David L. Riley - Writer

Dave was inspired in his formative years by such fine cinematic works as Bladerunner and Robocop. Throughout his primary education it seemed that the American mainstream media was absolutely obssessed with robots, especially the kind that aren't too friendly to their creators.

This, of course, inspired a long standing fear and hatred of all things mechanical in the young man, something that was only exacerbated when he came upon assorted works of Japanese animation such as Bubblegum Crisis and Ghost in the Shell. Now firmly convinced that the only good robot was a dead robot, Dave tromped his way out in the world to start a crusade against a foe that only exists in Isaac Asimov novels and movies by James Cameron.

Aside from a few (excessively lame) short stories, Dave had no real writing experience upon metriculating out of high school. But, during his year-long hiatus from college, the combination of a steady paycheck and some terribly bad (really, just awful) anime caused him to direct his fervor to the only outlet that might actually listen to him: the internet.

Unfortunately they haven't listened... in 1999 Dave founded a horrendously bad personal website that would eventually become the fan-service.org. Fan-service was (and still is!) around because anime and videogaming culture takes itself way too seriously. Originally just a repository for Dave's lackluster "reviews", it soon grew to encompass such silly things as cooking articles, drunk pictures, and columns about transsexual video game characters.

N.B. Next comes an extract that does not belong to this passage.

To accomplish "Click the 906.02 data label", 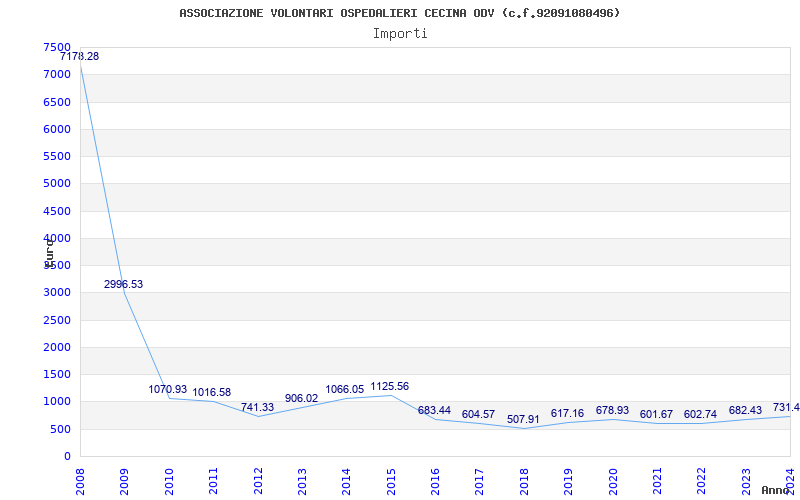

Jonathan Hugh Skabla - Artist

Jonathan Skabla has killed men for less. He is a no nonsense individual with a sturdy sense of justice that can not be trumped by any modern man's vices.

The artist is a graduate of Philadelphia's University of the Arts, majoring in 3D animation and design and hopes someday to participate in the backbreaking, grueling, high-risk low-reward gaming industry wherein his name might grace the pages of the next big survival horror hit and his outlandish monster designs might eventually be given the credit they deserve.

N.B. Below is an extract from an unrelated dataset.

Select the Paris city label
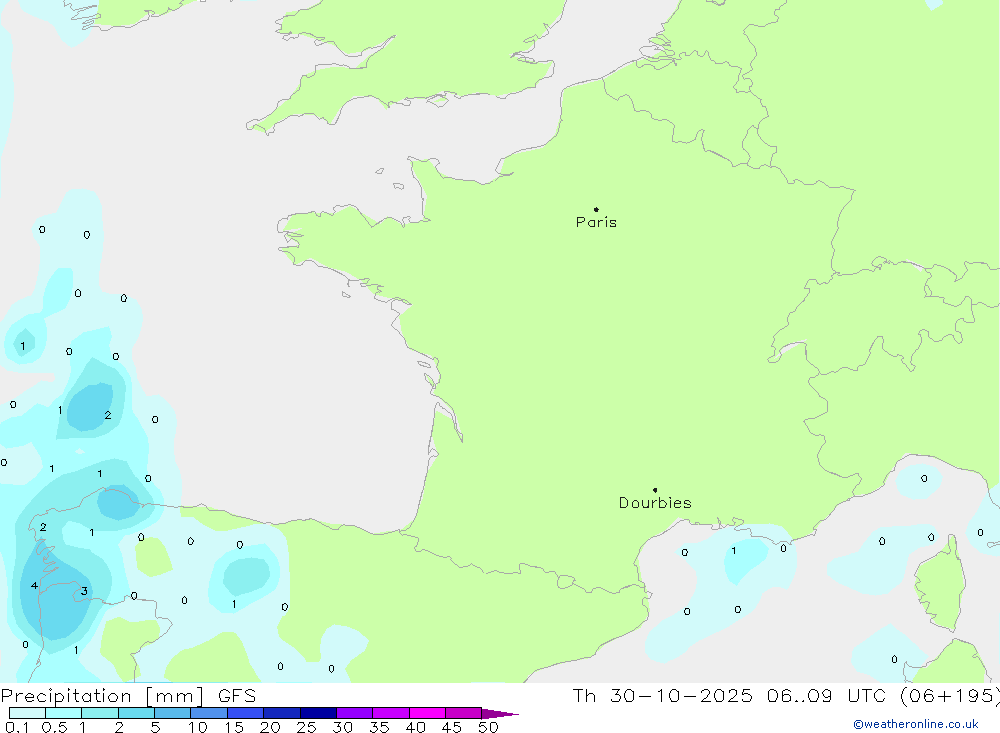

For now Jonathan is content to operate Front Beat as a hobby in his spare time, expending countless, thankless hours in the quest of the perfect product, a perfect balance of artistic quality and timely releases. The goal of perfection so narrowly eludes him every day, and it is a struggle that keeps him up at night. If there is one thing that describes Jon Skabla it is "dedicated to the cause".

Jonathan also operates a website, jonathanskabla.com, which hosts many of his artistic musings and will hopefully serve as a springboard into the wide world of (employed, paying) 3D design.

The Comic

Frontbeat is a collaborative effort between these ex-roommates. Dave, with his degree in criminal justice from one of the most acclaimed schools in the nation, felt like it would be wasted on his menial job of installing fiber optic jumpers for another one of the most acclaimed schools in the nation. Obviously, with his lackluster logic, the best way to use your degree is to put out little cartoon people on the internet.

Jon Skabla needed a way to practise his outstanding drawing skills and, with enough drunken 3 AM cajolings from Dave at the local after hours bar "The Pit" Skabs was convinced that it was in his best interest to draw little cartoon people on the internet.

Thus starts the storied history of Front Beat, which we hope will continue long into the near future and get us all kinds of accolades and money and sexy women who just want sex and no commiment and a giant pot of honey and ninja bodyguards. All the usual stuff that someone could hope for when drawing little cartoon people on the internet.

But if we could entertain you, that'd make us pretty happy too.